When Hurricane Florence hit the coast of North Carolina as a Category 1 storm in 2018, it set new records for rainfall, creating damaging 500-year flooding events along the Cape Fear River Basin.
This is exactly the sort of weather event Z. George Xue of the LSU Department of Oceanography and Coastal Sciences, or DOCS, believes his novel coupled computer modeling approach can more accurately predict, and thereby assist communities with disaster planning. Xue said as far as he knows, his lab is the only one using this technique.
Xue, along with DOCS graduate student Daoyang Bao and the rest of their research team, recently published a study using the events of Hurricane Florence to demonstrate the validity of this new approach in the Journal of Advances in Modeling Earth Systems.
Improving the accuracy of flooding predictions can help in hurricane preparedness, said John C. Warner of the US Geological Survey, another collaborator on the study. "More accurate forecasts can help coastal managers to better alert communities of impending storms."
Xue said this breakthrough coupled modeling technique could provide long-term benefits to communities as well.
"Our model can identify which region is most vulnerable in terms of compound flooding and provide not only short-term forecasts but also scenario analysis regarding future climate and sea level conditions," he said.
The complexities of compound flooding
The coastal flooding that occurred during Hurricane Florence is what is known as a compound flooding event, where two or more sources of flooding-in this case, rivers deluged with rainwater and the rising storm surge of the hurricane-converge.
It's a complex system, one that is difficult to simulate using the traditional river and ocean models, as neither fully captures the way the different sources of water interact with each other.
In coupled modeling, simulations of river and ocean are paired and run at the same time, so each receives feedback from the other.
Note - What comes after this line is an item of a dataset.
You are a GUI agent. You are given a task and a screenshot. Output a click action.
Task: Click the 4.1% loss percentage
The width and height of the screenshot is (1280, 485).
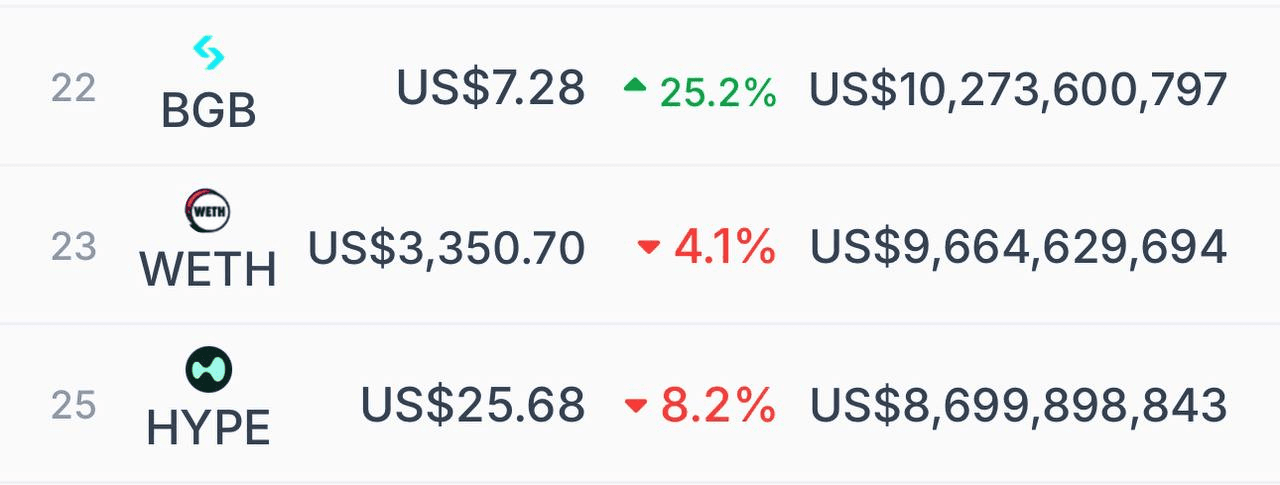point(724,247)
This recreates the conditions of a compound flooding event, where the storm surge accompanying the landfall of a hurricane and the swell of rain-induced flooding as the storm moves inland meet over a coastal area.
Xue and his group paired an ocean model with a river model using data gathered during Hurricane Florence as a validation of model performance. They examined the results of this simulation as compared to a more traditional "linked" model, where two simulations are run separately, and with the data gathered from different monitoring stations around the Cape Fear area during the actual hurricane.
The coupled models produced markedly better results, the study found. Simulated water levels at the head of the Cape Fear Estuary were between 20 and 40 percent more accurate than those produced by the linked model. This is also the first time the contribution of storm surges and flash floods to compound flooding have been quantitatively diagnosed.
Xue said this coupled model represents a new stage in an idea he's been working on for nearly 20 years.
"I have been trying to build a 'closed cycle' modeling system that can integrate atmosphere, ocean and river processes in the land-estuary-ocean continuum," Xue said. "This new model closes the loop by coupling the river and land surface processes with that from the ocean side."